Atorretrato con traje de terciopelo. 1926. Óleo sobre sobre lienzo.

En el mundo visual de Frida, la naturaleza, con sus plantas exóticas, representa la sexualidad y la reproducción, en que los frutos simbolizan los órganos sexuales del hombre y la mujer: el sol, el feto y la flor como símbolos sexuales.

Frida se creía esposa y madre de Diego, y así lo representa (nunca la hija, siempre la madre protectora y tierna, pese a que Diego era 21 años mayor que ella). Además, proliferan en su mundo pictórico, algunos símbolos de la mitología prehispánica mexicana, donde figura la diosa de la tierra, Cihuacoatl o el perro Itzcuintli, que representa al guardián del mundo, y que era una de sus mascotas imaginarias. Otro cuadro patético es Autorretrato con el retrato del Dr. Farill (1951), en que aparece en silla de ruedas, en homenaje al doctor que la operó, como si fuera su santo salvador, y donde ella figura con su paleta con forma de corazón.

Pese a su deriva autoritaria en el poder y al dogmatismo en que desembocó el marxismo, como corriente filosófica e ideológica, Frida Kahlo vivió su mediodía y su furor. Fue, como se sabe, comunista y estalinista (igual que Diego, aunque renunció al Partido Comunista, en solidaridad, cuando Diego fue expulsado), y de ahí que creyó en Marx, Engels, Mao, Lenin y Stalin como sus dioses, y a quienes tenía en un altar sobre su cama. En 1954, pintó el cuadro El marxismo dará salud a los enfermos, en que revela su concepción política.
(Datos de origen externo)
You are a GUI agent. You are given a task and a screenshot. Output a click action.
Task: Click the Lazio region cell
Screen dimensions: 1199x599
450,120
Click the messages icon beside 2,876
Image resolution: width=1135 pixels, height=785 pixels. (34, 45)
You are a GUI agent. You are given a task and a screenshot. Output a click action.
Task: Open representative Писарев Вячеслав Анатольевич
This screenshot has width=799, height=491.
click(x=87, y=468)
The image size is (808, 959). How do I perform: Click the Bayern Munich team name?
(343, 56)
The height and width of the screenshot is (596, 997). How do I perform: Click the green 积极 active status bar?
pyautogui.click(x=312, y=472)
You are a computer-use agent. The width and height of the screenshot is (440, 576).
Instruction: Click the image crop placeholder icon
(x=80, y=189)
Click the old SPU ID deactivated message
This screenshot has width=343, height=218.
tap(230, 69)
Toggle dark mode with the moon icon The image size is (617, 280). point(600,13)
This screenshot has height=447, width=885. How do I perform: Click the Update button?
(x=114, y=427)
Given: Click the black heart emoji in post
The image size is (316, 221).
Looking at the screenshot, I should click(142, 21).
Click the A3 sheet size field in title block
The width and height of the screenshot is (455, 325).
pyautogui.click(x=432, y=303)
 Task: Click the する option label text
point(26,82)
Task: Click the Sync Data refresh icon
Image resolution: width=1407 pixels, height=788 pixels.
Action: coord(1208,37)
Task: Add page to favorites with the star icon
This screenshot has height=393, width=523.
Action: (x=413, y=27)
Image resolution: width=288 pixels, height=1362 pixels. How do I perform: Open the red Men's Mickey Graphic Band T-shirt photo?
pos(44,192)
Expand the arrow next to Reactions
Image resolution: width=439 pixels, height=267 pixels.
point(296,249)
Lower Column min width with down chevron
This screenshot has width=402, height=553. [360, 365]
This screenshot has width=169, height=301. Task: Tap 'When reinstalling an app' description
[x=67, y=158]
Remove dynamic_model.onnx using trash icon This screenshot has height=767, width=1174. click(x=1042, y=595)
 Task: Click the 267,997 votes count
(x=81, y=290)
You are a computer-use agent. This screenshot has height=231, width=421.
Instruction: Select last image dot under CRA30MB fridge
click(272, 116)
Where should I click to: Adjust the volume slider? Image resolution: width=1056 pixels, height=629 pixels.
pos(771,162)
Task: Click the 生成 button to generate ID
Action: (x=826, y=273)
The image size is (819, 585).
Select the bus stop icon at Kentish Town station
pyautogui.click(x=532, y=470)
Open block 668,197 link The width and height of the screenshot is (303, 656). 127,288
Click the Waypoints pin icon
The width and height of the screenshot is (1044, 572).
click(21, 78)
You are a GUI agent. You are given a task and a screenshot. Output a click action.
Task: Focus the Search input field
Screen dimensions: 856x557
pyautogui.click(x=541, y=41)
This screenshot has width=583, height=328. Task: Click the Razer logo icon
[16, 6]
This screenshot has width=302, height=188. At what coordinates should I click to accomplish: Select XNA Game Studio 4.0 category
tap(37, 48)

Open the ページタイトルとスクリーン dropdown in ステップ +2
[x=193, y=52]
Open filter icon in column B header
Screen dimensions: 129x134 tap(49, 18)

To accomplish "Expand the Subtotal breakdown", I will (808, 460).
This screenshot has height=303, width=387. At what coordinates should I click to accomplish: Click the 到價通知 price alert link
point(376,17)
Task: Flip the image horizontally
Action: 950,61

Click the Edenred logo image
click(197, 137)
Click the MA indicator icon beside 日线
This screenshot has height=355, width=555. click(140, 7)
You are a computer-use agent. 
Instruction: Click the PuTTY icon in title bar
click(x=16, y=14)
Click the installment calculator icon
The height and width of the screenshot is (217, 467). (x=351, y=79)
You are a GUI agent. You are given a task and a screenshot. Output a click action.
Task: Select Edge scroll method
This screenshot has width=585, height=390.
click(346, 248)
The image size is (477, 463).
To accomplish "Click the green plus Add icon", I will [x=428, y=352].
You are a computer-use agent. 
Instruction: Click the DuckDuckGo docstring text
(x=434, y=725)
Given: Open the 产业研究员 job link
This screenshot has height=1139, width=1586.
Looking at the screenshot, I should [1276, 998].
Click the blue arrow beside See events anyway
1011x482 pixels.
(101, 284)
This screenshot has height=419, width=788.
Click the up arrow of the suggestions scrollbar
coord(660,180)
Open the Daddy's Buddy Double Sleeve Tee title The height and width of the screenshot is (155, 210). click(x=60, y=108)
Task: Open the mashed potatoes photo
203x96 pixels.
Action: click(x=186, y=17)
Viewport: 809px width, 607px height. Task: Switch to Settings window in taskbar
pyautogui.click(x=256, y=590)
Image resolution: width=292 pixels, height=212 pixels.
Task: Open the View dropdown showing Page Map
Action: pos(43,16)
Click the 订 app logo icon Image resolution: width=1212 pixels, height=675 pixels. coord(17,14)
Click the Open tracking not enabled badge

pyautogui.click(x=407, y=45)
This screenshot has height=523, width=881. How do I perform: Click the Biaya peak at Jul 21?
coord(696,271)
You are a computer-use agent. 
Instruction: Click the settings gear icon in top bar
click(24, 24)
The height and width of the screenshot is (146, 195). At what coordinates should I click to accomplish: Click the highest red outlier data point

Esta ideología utópica sirvió de sucedáneo a su dolor y a su drama existencial, y por eso fueron sus “muletas”, tal y como se pinta: con muletas, rodeada de una paloma, el globo terráqueo y una efigie de Marx. Similar alegoría posee el cuadro Autorretrato con Stalin o Frida y Stalin (1954), en el que el tirano representa un santo o un dios salvador.

El 2 de julio de 1954, Frida, en silla de ruedas, asiste a una manifestación contra el derrocamiento del gobierno de Jacobo Arbenz, de Guatemala, y pese a que sus médicos le prohibieron hacerlo. Esta temeridad fue acaso la causa de que muriera diez días después, se cree. Quizás fueron su voluntad y su deseo: morir desafiando su salud y su precaria vida, es decir, morir luchando por sus ideales y su militancia. La foto en blanco y negro, de 1950, en el hospital ABC de México –donde se pasó nueve meses, tras sus múltiples operaciones en su pierna y su columna, postrada en su cama,  en la que trabajaba cinco horas al días pintando, y donde se le instaló un caballete que le permitía trabajar recostada –quizás constituya su fotografía más conmovedora y tierna. En esta foto, Frida– con aretes, dos pulseras, un anillo en cada dedo de la mano izquierda, y en la sábana blanca, el símbolo de la hoz y el martillo del comunismo –recibe un tierno y efusivo beso de Diego, vestido de negro. Esta imagen contiene una elocuente carga de santidad, y habla más que mil palabras.